非行に走る少年少女たちの実際とはーー(写真:maruco/PIXTA)

元法務省でこれまで1万人の犯罪者・非行少年を心理分析してきた犯罪心理学者の出口保行氏の最新刊『犯罪心理学者は見た危ない子育て』では、子どもの将来を壊しかねない、家庭教育にひそむ危険性について解説している。

回転寿司チェーンで撮影された迷惑動画、新宿歌舞伎町を荒らすトー横キッズ、闇バイトとして強盗や詐欺に加担させられる若者たち……。なぜ少年たちは非行に走るのか。背後には、子どもに無関心な親たちがいるのではないかと、出口氏は指摘する。

※本記事に出てくる実例はプライバシー等を考慮し一部改変しています。

アヤノのケース

アヤノの家は共働き家庭。父親も母親も仕事熱心だ。両親は中学の同級生で、同窓会で会ったときに仕事の話で盛り上がり、交際が始まったという。

アヤノの母親は営業を天職と考えており、妊娠がわかったときは、まず「仕事を休まなきゃならないわ」という不安が頭をもたげた。

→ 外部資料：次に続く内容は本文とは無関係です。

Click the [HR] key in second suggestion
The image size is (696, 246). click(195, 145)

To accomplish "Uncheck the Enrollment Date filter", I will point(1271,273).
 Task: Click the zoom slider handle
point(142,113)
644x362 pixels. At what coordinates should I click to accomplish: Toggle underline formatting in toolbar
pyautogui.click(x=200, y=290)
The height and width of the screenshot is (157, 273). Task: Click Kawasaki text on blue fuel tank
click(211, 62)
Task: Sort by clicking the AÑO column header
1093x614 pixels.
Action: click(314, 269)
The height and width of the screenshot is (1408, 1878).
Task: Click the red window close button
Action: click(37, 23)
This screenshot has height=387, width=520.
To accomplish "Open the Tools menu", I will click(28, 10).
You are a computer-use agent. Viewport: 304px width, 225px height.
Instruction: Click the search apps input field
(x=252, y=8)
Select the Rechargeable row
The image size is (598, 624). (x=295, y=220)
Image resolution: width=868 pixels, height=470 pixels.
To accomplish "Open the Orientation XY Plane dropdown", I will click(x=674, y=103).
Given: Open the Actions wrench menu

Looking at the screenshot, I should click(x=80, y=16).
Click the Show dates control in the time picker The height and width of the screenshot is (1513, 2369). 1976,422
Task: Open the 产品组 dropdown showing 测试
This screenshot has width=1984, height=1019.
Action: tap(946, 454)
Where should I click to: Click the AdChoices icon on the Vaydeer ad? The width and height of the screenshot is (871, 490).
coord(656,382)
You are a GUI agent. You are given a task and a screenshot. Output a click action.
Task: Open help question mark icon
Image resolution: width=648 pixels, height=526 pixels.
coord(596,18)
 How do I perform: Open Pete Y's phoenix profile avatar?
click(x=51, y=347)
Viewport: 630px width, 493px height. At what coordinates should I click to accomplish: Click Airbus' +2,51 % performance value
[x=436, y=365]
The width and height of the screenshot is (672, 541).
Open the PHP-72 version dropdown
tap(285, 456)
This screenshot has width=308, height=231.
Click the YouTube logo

ブランクができれば、キャリアアップの障害になる。子どもがほしいと思ったことはなかった。産んでみたら心境が変わるかと思ったが、変わらなかった。すぐに仕事に復帰して、朝から晩まで働くことを選んだ。

父親も子どもに興味がなかった。もともと出張が多く、平日はほぼ家に帰ってこない。たまに帰ってきても「付き合いだから」と言ってゴルフに出かけてしまう。アヤノの誕生日も関係なしだ。娘がいま何歳なのかを聞かれても、すぐには答えられない。

アヤノの両親はいわゆる「パワーカップル」で、ともに収入は高い。母親は「仕事をしているのだから、家事ができないのは当たり前」と考え、家のことはあまりやらなかったが、家事代行などさまざまなサービスを使い、家はきちんと保たれていた。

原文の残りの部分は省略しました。